#### [Data extracts]
=== Begin Enclosure ===

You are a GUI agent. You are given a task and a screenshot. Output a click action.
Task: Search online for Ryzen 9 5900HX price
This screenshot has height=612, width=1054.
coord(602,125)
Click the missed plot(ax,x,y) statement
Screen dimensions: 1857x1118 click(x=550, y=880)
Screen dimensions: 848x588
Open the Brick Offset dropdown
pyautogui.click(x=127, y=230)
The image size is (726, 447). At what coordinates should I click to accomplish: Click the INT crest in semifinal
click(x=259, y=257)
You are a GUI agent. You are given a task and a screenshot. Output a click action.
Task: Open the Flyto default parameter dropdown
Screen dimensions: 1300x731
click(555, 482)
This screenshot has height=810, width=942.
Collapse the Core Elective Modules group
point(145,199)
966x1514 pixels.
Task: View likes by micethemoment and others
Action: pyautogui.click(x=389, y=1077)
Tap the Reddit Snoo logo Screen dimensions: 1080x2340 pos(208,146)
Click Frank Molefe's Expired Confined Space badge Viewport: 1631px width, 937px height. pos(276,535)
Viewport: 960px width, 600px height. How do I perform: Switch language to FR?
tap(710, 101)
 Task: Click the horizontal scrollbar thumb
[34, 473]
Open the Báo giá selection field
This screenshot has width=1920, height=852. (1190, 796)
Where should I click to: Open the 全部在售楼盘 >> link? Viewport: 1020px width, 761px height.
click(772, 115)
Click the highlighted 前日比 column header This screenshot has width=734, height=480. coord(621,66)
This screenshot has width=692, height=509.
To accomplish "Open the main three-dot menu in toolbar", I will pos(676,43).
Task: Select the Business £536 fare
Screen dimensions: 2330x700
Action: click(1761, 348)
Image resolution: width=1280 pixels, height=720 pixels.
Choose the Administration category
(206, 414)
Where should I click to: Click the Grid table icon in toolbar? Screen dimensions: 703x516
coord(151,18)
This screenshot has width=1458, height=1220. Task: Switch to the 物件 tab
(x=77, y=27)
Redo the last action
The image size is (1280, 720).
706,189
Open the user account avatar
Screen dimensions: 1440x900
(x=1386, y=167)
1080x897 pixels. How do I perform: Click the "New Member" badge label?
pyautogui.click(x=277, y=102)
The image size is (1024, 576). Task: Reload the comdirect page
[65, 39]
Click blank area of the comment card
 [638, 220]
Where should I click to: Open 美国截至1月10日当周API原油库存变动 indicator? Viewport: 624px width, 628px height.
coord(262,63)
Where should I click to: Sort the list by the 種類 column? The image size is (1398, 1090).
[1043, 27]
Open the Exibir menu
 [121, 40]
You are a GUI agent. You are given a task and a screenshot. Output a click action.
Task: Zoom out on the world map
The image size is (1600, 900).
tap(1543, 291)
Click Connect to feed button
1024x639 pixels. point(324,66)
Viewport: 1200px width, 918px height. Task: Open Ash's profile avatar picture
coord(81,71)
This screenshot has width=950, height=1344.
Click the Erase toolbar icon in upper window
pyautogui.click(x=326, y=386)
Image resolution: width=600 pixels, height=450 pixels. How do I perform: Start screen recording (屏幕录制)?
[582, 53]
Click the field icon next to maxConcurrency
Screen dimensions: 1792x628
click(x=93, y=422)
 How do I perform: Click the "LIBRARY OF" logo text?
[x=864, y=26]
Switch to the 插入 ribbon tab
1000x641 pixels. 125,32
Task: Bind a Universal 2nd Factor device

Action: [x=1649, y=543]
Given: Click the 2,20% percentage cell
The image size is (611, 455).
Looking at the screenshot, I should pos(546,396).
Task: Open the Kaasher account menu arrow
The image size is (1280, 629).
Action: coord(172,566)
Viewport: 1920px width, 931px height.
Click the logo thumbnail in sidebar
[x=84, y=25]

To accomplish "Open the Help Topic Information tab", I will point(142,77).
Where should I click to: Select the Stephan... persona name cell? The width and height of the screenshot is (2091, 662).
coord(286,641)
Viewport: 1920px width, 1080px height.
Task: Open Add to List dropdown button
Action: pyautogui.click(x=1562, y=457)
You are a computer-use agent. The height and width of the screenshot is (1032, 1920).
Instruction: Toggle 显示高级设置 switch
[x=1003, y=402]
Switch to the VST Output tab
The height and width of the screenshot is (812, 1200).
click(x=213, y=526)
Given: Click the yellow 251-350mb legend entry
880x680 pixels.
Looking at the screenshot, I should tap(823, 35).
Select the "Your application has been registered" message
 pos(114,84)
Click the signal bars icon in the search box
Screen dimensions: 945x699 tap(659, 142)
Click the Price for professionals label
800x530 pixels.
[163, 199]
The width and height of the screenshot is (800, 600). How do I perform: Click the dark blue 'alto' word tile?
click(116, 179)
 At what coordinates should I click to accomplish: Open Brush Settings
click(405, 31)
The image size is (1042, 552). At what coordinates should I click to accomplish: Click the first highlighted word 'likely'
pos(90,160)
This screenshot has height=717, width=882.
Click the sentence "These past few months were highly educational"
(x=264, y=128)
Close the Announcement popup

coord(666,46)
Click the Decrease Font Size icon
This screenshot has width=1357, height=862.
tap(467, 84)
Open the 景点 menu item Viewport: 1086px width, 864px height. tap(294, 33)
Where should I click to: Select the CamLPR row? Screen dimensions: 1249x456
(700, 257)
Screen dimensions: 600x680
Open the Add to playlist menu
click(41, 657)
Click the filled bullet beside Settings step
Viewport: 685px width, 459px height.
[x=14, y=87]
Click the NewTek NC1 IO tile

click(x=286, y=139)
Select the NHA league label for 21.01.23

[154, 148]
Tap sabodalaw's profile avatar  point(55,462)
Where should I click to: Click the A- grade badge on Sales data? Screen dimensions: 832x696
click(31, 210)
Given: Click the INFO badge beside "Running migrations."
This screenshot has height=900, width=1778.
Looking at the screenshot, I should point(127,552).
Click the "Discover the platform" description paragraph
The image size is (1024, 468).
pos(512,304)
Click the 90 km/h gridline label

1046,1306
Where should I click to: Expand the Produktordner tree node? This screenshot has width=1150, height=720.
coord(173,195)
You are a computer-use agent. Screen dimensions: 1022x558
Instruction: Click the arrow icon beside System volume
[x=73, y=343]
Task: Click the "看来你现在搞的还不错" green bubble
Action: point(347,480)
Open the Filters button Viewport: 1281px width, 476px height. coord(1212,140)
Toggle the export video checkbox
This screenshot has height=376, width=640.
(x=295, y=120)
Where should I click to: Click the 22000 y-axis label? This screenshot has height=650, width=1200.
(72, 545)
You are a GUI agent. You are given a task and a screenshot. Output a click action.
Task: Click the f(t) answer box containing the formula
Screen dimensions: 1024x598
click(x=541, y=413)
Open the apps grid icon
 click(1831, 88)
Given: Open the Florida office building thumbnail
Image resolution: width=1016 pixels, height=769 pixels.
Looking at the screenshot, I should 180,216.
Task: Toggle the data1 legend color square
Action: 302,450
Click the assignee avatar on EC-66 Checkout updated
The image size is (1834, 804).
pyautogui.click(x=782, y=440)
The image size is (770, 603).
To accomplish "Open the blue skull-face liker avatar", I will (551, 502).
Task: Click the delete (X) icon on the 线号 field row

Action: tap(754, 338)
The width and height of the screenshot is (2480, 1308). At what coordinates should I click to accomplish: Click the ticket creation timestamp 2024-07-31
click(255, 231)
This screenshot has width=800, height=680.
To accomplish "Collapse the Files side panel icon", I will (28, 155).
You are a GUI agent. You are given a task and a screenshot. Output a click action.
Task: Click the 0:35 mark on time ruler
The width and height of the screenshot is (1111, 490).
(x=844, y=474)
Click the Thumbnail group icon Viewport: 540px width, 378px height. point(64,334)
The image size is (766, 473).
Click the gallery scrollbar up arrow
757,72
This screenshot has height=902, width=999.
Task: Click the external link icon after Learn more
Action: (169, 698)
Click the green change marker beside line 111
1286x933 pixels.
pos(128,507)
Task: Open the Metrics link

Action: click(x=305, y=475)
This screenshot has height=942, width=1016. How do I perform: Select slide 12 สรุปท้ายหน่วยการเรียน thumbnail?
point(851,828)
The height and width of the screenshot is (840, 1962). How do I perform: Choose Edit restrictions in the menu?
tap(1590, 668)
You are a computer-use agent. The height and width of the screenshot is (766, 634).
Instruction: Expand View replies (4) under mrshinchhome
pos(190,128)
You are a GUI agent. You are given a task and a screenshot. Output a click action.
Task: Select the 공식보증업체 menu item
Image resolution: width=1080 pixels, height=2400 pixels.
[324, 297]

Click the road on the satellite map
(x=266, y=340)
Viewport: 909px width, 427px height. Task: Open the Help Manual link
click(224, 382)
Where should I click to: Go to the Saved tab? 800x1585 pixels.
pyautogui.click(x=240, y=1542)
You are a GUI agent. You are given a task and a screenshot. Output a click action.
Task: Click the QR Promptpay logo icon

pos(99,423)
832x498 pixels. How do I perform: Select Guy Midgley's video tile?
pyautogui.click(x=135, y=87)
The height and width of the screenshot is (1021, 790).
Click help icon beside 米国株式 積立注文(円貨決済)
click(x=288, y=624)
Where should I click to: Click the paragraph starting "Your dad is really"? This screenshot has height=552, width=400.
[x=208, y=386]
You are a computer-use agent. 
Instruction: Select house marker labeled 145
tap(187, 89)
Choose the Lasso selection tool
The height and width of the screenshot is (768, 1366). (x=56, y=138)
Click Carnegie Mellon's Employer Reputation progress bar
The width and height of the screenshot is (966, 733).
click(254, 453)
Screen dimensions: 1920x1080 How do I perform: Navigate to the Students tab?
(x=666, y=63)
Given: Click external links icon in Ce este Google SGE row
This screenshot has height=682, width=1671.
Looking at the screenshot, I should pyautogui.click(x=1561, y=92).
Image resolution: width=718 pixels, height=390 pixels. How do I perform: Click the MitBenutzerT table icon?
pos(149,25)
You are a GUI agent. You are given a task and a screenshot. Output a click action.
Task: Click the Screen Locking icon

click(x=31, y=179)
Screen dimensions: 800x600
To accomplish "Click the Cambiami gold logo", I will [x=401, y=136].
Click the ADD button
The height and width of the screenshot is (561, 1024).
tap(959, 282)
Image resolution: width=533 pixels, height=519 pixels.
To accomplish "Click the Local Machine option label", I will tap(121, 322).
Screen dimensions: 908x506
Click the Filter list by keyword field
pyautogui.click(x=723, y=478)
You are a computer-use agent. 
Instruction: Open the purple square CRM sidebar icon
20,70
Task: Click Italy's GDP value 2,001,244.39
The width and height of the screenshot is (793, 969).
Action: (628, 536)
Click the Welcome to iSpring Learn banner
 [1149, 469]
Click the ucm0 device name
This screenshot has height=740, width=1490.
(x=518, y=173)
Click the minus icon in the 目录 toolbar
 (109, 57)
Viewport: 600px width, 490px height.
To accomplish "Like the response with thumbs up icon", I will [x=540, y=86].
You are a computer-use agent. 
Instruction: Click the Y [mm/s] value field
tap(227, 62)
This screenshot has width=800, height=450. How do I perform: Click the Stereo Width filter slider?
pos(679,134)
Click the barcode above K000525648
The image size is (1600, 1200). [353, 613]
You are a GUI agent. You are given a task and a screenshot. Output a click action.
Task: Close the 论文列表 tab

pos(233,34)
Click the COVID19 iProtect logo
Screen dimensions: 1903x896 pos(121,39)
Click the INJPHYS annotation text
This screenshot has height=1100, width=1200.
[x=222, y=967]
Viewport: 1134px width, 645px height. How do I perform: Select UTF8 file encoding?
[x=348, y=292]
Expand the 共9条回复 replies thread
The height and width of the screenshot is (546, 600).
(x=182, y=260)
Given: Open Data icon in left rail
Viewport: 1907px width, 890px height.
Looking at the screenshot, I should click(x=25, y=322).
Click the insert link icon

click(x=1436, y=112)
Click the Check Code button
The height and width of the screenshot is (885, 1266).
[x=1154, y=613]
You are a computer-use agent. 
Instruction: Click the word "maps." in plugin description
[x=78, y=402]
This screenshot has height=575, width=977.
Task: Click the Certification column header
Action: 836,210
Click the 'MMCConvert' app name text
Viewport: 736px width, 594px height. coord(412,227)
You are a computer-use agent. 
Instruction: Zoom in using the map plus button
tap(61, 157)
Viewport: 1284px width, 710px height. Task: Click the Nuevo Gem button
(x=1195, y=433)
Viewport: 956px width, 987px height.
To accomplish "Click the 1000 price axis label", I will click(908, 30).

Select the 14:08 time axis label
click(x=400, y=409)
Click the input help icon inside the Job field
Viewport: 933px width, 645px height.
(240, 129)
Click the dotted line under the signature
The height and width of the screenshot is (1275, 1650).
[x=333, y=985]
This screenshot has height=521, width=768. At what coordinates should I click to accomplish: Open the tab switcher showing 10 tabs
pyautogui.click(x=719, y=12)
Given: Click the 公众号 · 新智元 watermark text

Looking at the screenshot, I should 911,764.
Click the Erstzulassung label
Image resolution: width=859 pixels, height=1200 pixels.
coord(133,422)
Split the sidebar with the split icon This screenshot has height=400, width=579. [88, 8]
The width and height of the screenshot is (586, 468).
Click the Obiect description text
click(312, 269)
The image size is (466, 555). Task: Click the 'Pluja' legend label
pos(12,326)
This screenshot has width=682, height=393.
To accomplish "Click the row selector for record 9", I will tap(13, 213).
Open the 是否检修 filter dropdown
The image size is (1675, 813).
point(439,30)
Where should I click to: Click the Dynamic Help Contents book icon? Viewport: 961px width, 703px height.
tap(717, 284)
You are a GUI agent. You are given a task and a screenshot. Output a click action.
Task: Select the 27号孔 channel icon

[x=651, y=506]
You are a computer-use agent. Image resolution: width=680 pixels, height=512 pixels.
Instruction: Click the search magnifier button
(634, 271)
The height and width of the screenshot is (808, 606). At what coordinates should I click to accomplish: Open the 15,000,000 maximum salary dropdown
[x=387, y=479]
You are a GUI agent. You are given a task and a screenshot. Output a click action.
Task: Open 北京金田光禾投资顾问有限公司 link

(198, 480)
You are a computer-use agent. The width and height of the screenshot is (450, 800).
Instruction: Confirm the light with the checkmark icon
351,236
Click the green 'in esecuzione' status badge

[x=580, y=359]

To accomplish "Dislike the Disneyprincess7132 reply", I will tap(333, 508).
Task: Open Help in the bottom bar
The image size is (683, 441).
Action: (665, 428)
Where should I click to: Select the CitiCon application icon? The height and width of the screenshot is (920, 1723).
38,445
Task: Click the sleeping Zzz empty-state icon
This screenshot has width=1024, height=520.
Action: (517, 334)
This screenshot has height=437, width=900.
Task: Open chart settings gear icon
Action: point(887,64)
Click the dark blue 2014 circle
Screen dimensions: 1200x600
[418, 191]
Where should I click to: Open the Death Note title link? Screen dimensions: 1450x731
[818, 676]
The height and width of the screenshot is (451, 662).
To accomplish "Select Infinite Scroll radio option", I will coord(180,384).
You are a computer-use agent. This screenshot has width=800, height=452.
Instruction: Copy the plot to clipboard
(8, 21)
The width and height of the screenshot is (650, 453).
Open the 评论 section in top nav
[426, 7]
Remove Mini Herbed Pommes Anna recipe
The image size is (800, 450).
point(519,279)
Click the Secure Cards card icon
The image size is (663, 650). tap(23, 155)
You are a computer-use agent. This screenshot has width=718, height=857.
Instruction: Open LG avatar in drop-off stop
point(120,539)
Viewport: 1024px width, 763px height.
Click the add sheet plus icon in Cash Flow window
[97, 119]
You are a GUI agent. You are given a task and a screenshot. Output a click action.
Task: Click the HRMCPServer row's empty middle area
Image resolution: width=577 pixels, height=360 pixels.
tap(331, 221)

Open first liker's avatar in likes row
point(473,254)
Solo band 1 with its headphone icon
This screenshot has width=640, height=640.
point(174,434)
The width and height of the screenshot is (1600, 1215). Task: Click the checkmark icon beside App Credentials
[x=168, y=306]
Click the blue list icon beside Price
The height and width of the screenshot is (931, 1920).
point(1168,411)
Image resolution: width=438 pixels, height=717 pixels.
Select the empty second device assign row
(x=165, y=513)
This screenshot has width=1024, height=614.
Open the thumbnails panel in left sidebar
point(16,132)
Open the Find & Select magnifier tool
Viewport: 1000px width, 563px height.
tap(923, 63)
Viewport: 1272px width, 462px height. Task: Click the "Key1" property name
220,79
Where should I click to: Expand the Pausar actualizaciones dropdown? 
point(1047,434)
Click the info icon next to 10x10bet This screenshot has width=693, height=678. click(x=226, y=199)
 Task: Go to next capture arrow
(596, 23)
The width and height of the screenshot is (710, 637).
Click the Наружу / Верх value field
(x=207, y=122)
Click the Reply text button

=== End Enclosure ===

#### [What is required]
What do the lines above say from the one containing "The image size is (466, 555)." down to the one containing "You are a computer-use agent. Image"? Return them exactly, both end lines included, and only them.

#### [Response below]
The image size is (466, 555). Task: Click the 'Pluja' legend label
pos(12,326)
This screenshot has width=682, height=393.
To accomplish "Click the row selector for record 9", I will tap(13, 213).
Open the 是否检修 filter dropdown
The image size is (1675, 813).
point(439,30)
Where should I click to: Click the Dynamic Help Contents book icon? Viewport: 961px width, 703px height.
tap(717, 284)
You are a GUI agent. You are given a task and a screenshot. Output a click action.
Task: Select the 27号孔 channel icon

[x=651, y=506]
You are a computer-use agent. Image resolution: width=680 pixels, height=512 pixels.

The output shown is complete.